▶ **What the task asks**
Give the entries again in full. Nothing may be altered.

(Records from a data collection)
========================================================================

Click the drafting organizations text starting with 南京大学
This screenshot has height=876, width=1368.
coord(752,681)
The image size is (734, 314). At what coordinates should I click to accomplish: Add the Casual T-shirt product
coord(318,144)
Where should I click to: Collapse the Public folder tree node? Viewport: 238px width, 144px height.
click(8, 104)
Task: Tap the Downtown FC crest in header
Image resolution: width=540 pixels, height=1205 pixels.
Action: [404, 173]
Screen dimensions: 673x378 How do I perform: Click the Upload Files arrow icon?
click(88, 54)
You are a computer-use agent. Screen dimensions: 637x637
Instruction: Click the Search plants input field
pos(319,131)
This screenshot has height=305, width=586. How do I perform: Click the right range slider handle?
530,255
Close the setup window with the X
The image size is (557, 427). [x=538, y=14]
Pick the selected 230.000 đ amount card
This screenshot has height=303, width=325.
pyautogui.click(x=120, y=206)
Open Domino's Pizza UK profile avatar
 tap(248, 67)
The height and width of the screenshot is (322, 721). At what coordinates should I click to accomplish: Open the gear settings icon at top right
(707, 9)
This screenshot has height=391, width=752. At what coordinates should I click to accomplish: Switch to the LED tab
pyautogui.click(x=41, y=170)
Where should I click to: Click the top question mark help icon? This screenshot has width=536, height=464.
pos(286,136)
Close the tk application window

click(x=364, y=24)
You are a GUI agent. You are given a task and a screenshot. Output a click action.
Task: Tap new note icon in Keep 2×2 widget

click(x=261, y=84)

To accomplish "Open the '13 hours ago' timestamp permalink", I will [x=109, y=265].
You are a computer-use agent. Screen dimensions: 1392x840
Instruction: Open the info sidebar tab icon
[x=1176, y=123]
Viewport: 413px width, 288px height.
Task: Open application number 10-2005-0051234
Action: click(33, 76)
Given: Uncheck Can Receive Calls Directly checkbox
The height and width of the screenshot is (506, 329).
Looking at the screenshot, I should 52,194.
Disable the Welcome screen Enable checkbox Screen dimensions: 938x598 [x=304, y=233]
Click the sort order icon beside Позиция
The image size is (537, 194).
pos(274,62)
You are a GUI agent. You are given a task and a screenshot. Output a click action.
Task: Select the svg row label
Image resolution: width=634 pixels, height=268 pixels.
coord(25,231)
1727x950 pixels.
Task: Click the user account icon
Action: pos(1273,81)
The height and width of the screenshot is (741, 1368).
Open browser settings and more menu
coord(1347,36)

========================================================================

▶ **Solution below**
Click the drafting organizations text starting with 南京大学
This screenshot has height=876, width=1368.
coord(752,681)
The image size is (734, 314). At what coordinates should I click to accomplish: Add the Casual T-shirt product
coord(318,144)
Where should I click to: Collapse the Public folder tree node? Viewport: 238px width, 144px height.
click(8, 104)
Task: Tap the Downtown FC crest in header
Image resolution: width=540 pixels, height=1205 pixels.
Action: [404, 173]
Screen dimensions: 673x378 How do I perform: Click the Upload Files arrow icon?
click(88, 54)
You are a computer-use agent. Screen dimensions: 637x637
Instruction: Click the Search plants input field
pos(319,131)
This screenshot has height=305, width=586. How do I perform: Click the right range slider handle?
530,255
Close the setup window with the X
The image size is (557, 427). [x=538, y=14]
Pick the selected 230.000 đ amount card
This screenshot has height=303, width=325.
pyautogui.click(x=120, y=206)
Open Domino's Pizza UK profile avatar
 tap(248, 67)
The height and width of the screenshot is (322, 721). At what coordinates should I click to accomplish: Open the gear settings icon at top right
(707, 9)
This screenshot has height=391, width=752. At what coordinates should I click to accomplish: Switch to the LED tab
pyautogui.click(x=41, y=170)
Where should I click to: Click the top question mark help icon? This screenshot has width=536, height=464.
pos(286,136)
Close the tk application window

click(x=364, y=24)
You are a GUI agent. You are given a task and a screenshot. Output a click action.
Task: Tap new note icon in Keep 2×2 widget

click(x=261, y=84)

To accomplish "Open the '13 hours ago' timestamp permalink", I will [x=109, y=265].
You are a computer-use agent. Screen dimensions: 1392x840
Instruction: Open the info sidebar tab icon
[x=1176, y=123]
Viewport: 413px width, 288px height.
Task: Open application number 10-2005-0051234
Action: click(33, 76)
Given: Uncheck Can Receive Calls Directly checkbox
The height and width of the screenshot is (506, 329).
Looking at the screenshot, I should 52,194.
Disable the Welcome screen Enable checkbox Screen dimensions: 938x598 [x=304, y=233]
Click the sort order icon beside Позиция
The image size is (537, 194).
pos(274,62)
You are a GUI agent. You are given a task and a screenshot. Output a click action.
Task: Select the svg row label
Image resolution: width=634 pixels, height=268 pixels.
coord(25,231)
1727x950 pixels.
Task: Click the user account icon
Action: pos(1273,81)
The height and width of the screenshot is (741, 1368).
Open browser settings and more menu
coord(1347,36)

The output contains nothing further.